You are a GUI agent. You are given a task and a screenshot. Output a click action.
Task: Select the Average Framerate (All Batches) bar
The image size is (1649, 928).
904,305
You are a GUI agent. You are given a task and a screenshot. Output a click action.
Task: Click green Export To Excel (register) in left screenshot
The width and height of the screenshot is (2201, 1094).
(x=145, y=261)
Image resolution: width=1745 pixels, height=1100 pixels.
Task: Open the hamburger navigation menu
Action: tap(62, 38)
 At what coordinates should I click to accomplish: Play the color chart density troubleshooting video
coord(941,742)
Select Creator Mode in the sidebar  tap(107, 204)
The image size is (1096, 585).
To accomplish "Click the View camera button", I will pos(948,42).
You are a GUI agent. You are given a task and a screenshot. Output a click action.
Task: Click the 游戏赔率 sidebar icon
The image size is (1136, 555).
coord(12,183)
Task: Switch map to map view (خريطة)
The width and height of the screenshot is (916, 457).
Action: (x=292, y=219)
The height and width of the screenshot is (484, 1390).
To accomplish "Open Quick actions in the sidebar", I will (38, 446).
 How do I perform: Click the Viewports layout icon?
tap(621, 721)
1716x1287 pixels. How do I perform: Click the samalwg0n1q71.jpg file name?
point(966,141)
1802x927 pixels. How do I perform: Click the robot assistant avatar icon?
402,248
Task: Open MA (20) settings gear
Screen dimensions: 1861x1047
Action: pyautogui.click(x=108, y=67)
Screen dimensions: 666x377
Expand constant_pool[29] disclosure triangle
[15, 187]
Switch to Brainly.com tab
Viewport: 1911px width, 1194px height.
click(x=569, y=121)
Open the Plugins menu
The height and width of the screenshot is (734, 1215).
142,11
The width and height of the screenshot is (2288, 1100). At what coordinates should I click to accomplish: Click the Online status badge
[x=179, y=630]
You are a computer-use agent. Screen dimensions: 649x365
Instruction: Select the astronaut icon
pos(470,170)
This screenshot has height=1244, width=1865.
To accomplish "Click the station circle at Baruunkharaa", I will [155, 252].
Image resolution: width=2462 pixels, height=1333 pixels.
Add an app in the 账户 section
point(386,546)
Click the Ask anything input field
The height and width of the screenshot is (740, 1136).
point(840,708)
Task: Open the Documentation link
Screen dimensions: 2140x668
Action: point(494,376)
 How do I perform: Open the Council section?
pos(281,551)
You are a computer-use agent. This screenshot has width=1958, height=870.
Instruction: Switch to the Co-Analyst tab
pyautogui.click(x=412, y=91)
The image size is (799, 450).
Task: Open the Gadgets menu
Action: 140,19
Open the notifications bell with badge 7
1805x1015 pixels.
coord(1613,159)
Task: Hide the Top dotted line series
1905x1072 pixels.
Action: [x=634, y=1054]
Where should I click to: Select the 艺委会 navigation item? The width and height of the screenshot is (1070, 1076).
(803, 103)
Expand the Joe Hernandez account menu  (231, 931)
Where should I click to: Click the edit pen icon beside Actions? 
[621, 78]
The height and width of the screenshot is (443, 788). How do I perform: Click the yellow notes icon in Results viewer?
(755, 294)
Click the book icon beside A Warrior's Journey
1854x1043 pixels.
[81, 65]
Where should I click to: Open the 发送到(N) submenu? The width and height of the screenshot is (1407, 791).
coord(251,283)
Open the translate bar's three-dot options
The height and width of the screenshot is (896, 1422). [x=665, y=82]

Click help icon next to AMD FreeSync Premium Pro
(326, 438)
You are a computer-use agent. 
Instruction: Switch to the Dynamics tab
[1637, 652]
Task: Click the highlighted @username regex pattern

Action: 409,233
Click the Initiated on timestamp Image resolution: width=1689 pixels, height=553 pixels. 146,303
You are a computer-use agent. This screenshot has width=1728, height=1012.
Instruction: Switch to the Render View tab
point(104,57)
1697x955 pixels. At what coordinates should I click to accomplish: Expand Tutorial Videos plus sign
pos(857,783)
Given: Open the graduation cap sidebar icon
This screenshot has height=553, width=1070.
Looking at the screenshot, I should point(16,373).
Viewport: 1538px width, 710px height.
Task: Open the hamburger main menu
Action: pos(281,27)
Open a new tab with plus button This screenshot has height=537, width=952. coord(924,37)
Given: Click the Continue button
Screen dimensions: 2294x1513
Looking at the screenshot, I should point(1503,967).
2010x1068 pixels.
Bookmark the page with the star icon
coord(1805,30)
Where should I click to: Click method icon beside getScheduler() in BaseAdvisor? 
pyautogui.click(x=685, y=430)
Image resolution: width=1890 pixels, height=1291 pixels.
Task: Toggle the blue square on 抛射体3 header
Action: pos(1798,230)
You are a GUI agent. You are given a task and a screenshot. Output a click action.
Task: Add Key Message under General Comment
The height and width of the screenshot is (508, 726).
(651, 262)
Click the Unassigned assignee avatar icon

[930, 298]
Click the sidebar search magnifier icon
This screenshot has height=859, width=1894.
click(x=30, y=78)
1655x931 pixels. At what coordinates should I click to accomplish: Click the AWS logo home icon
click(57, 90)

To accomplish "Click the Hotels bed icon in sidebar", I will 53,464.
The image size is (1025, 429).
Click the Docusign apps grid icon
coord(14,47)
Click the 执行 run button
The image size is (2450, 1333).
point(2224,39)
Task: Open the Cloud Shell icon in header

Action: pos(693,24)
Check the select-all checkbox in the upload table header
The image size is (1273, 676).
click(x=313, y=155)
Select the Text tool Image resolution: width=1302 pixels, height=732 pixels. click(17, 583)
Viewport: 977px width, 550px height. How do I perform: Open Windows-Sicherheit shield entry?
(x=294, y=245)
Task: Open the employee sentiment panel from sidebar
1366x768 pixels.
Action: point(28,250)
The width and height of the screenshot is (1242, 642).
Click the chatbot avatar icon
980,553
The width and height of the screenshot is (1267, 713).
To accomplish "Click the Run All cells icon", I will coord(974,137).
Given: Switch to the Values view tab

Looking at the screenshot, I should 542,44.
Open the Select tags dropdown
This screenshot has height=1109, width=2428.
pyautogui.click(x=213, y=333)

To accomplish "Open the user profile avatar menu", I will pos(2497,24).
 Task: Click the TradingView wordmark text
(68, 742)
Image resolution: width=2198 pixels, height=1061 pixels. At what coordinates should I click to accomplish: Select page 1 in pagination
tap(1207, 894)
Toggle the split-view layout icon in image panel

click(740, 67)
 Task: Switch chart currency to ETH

WHAT TO PRODUCE
All records shown above are to be reproduced without any alteration.

OUTPUT BELOW
You are a GUI agent. You are given a task and a screenshot. Output a click action.
Task: Select the Average Framerate (All Batches) bar
The image size is (1649, 928).
904,305
You are a GUI agent. You are given a task and a screenshot. Output a click action.
Task: Click green Export To Excel (register) in left screenshot
The width and height of the screenshot is (2201, 1094).
(x=145, y=261)
Image resolution: width=1745 pixels, height=1100 pixels.
Task: Open the hamburger navigation menu
Action: tap(62, 38)
 At what coordinates should I click to accomplish: Play the color chart density troubleshooting video
coord(941,742)
Select Creator Mode in the sidebar  tap(107, 204)
The image size is (1096, 585).
To accomplish "Click the View camera button", I will pos(948,42).
You are a GUI agent. You are given a task and a screenshot. Output a click action.
Task: Click the 游戏赔率 sidebar icon
The image size is (1136, 555).
coord(12,183)
Task: Switch map to map view (خريطة)
The width and height of the screenshot is (916, 457).
Action: (x=292, y=219)
The height and width of the screenshot is (484, 1390).
To accomplish "Open Quick actions in the sidebar", I will (38, 446).
 How do I perform: Click the Viewports layout icon?
tap(621, 721)
1716x1287 pixels. How do I perform: Click the samalwg0n1q71.jpg file name?
point(966,141)
1802x927 pixels. How do I perform: Click the robot assistant avatar icon?
402,248
Task: Open MA (20) settings gear
Screen dimensions: 1861x1047
Action: pyautogui.click(x=108, y=67)
Screen dimensions: 666x377
Expand constant_pool[29] disclosure triangle
[15, 187]
Switch to Brainly.com tab
Viewport: 1911px width, 1194px height.
click(x=569, y=121)
Open the Plugins menu
The height and width of the screenshot is (734, 1215).
142,11
The width and height of the screenshot is (2288, 1100). At what coordinates should I click to accomplish: Click the Online status badge
[x=179, y=630]
You are a computer-use agent. Screen dimensions: 649x365
Instruction: Select the astronaut icon
pos(470,170)
This screenshot has height=1244, width=1865.
To accomplish "Click the station circle at Baruunkharaa", I will [155, 252].
Image resolution: width=2462 pixels, height=1333 pixels.
Add an app in the 账户 section
point(386,546)
Click the Ask anything input field
The height and width of the screenshot is (740, 1136).
point(840,708)
Task: Open the Documentation link
Screen dimensions: 2140x668
Action: point(494,376)
 How do I perform: Open the Council section?
pos(281,551)
You are a computer-use agent. This screenshot has width=1958, height=870.
Instruction: Switch to the Co-Analyst tab
pyautogui.click(x=412, y=91)
The image size is (799, 450).
Task: Open the Gadgets menu
Action: 140,19
Open the notifications bell with badge 7
1805x1015 pixels.
coord(1613,159)
Task: Hide the Top dotted line series
1905x1072 pixels.
Action: [x=634, y=1054]
Where should I click to: Select the 艺委会 navigation item? The width and height of the screenshot is (1070, 1076).
(803, 103)
Expand the Joe Hernandez account menu  (231, 931)
Where should I click to: Click the edit pen icon beside Actions? 
[621, 78]
The height and width of the screenshot is (443, 788). How do I perform: Click the yellow notes icon in Results viewer?
(755, 294)
Click the book icon beside A Warrior's Journey
1854x1043 pixels.
[81, 65]
Where should I click to: Open the 发送到(N) submenu? The width and height of the screenshot is (1407, 791).
coord(251,283)
Open the translate bar's three-dot options
The height and width of the screenshot is (896, 1422). [x=665, y=82]

Click help icon next to AMD FreeSync Premium Pro
(326, 438)
You are a computer-use agent. 
Instruction: Switch to the Dynamics tab
[1637, 652]
Task: Click the highlighted @username regex pattern

Action: 409,233
Click the Initiated on timestamp Image resolution: width=1689 pixels, height=553 pixels. 146,303
You are a computer-use agent. This screenshot has width=1728, height=1012.
Instruction: Switch to the Render View tab
point(104,57)
1697x955 pixels. At what coordinates should I click to accomplish: Expand Tutorial Videos plus sign
pos(857,783)
Given: Open the graduation cap sidebar icon
This screenshot has height=553, width=1070.
Looking at the screenshot, I should point(16,373).
Viewport: 1538px width, 710px height.
Task: Open the hamburger main menu
Action: pos(281,27)
Open a new tab with plus button This screenshot has height=537, width=952. coord(924,37)
Given: Click the Continue button
Screen dimensions: 2294x1513
Looking at the screenshot, I should point(1503,967).
2010x1068 pixels.
Bookmark the page with the star icon
coord(1805,30)
Where should I click to: Click method icon beside getScheduler() in BaseAdvisor? 
pyautogui.click(x=685, y=430)
Image resolution: width=1890 pixels, height=1291 pixels.
Task: Toggle the blue square on 抛射体3 header
Action: pos(1798,230)
You are a GUI agent. You are given a task and a screenshot. Output a click action.
Task: Add Key Message under General Comment
The height and width of the screenshot is (508, 726).
(651, 262)
Click the Unassigned assignee avatar icon

[930, 298]
Click the sidebar search magnifier icon
This screenshot has height=859, width=1894.
click(x=30, y=78)
1655x931 pixels. At what coordinates should I click to accomplish: Click the AWS logo home icon
click(57, 90)

To accomplish "Click the Hotels bed icon in sidebar", I will 53,464.
The image size is (1025, 429).
Click the Docusign apps grid icon
coord(14,47)
Click the 执行 run button
The image size is (2450, 1333).
point(2224,39)
Task: Open the Cloud Shell icon in header

Action: pos(693,24)
Check the select-all checkbox in the upload table header
The image size is (1273, 676).
click(x=313, y=155)
Select the Text tool Image resolution: width=1302 pixels, height=732 pixels. click(17, 583)
Viewport: 977px width, 550px height. How do I perform: Open Windows-Sicherheit shield entry?
(x=294, y=245)
Task: Open the employee sentiment panel from sidebar
1366x768 pixels.
Action: point(28,250)
The width and height of the screenshot is (1242, 642).
Click the chatbot avatar icon
980,553
The width and height of the screenshot is (1267, 713).
To accomplish "Click the Run All cells icon", I will coord(974,137).
Given: Switch to the Values view tab

Looking at the screenshot, I should 542,44.
Open the Select tags dropdown
This screenshot has height=1109, width=2428.
pyautogui.click(x=213, y=333)

To accomplish "Open the user profile avatar menu", I will pos(2497,24).
 Task: Click the TradingView wordmark text
(68, 742)
Image resolution: width=2198 pixels, height=1061 pixels. At what coordinates should I click to accomplish: Select page 1 in pagination
tap(1207, 894)
Toggle the split-view layout icon in image panel

click(740, 67)
 Task: Switch chart currency to ETH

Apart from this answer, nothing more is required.